Action item:
Could you restate all of the records below exactly, with the pictures left out?

[Saved data entries]

++++++++++

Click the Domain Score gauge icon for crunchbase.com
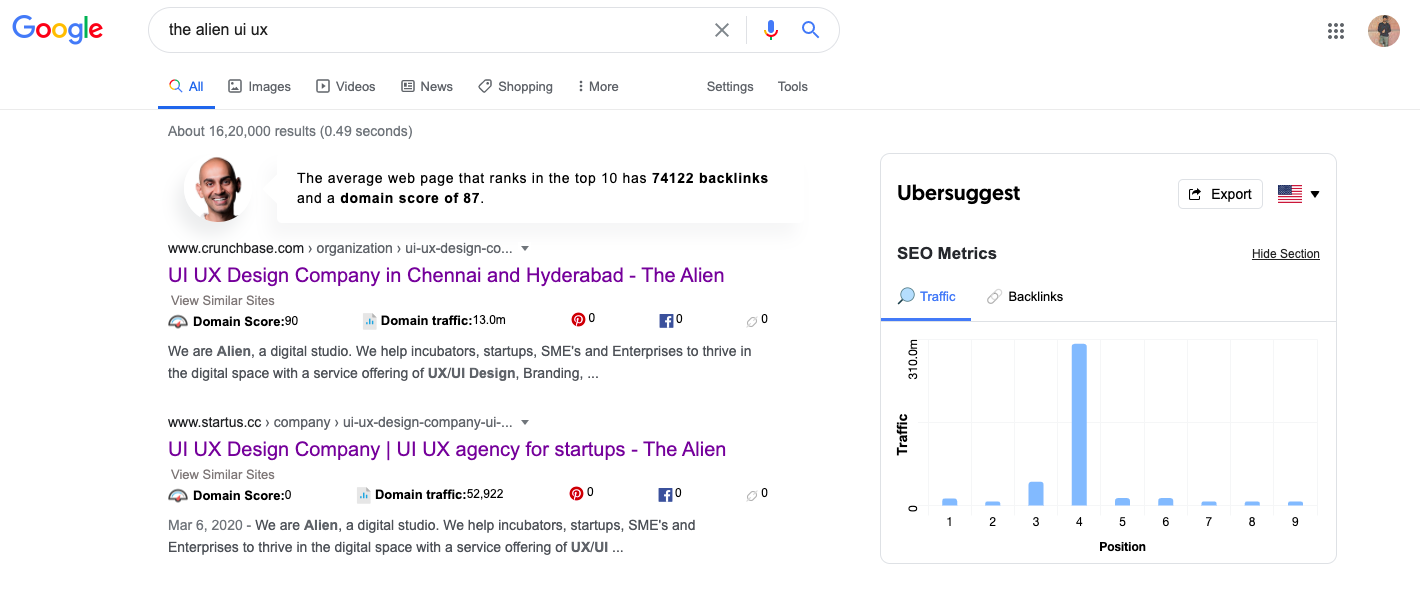The height and width of the screenshot is (589, 1420). [x=178, y=321]
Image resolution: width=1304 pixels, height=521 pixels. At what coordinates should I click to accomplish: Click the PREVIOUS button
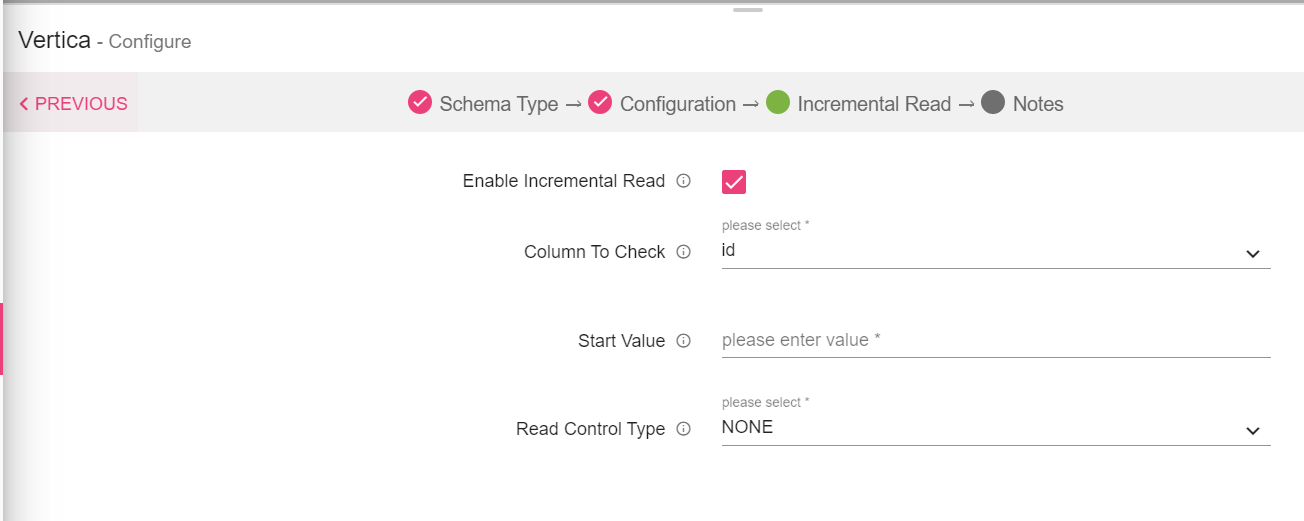click(x=74, y=104)
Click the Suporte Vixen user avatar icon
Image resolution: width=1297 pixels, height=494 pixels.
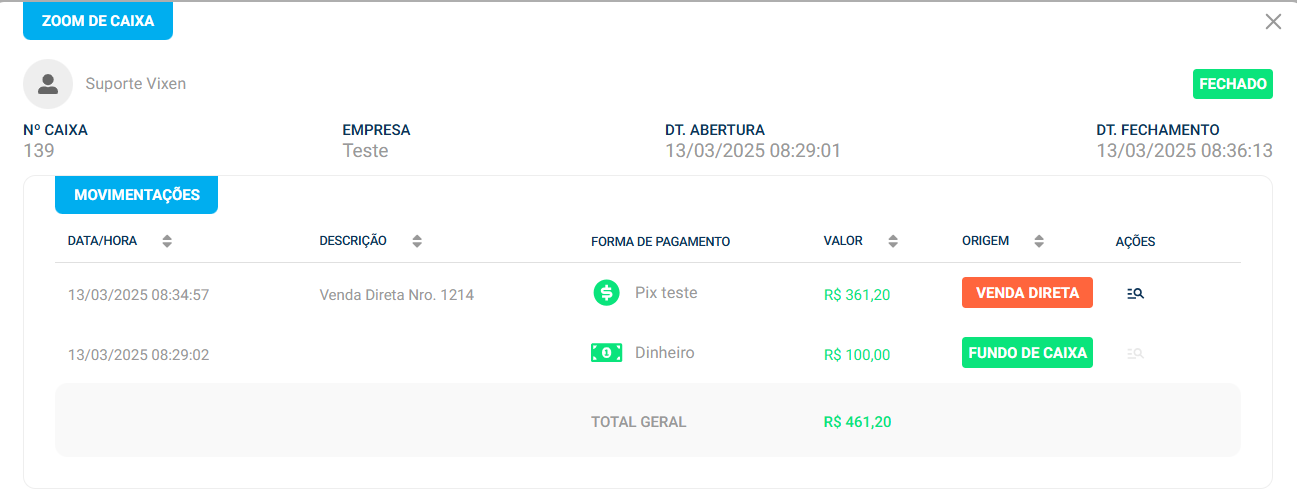tap(48, 84)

++++++++++

Result of the task:
Click the Domain Score gauge icon for crunchbase.com
The height and width of the screenshot is (589, 1420). [x=178, y=321]
Image resolution: width=1304 pixels, height=521 pixels. At what coordinates should I click to accomplish: Click the PREVIOUS button
click(x=74, y=104)
Click the Suporte Vixen user avatar icon
Image resolution: width=1297 pixels, height=494 pixels.
tap(48, 84)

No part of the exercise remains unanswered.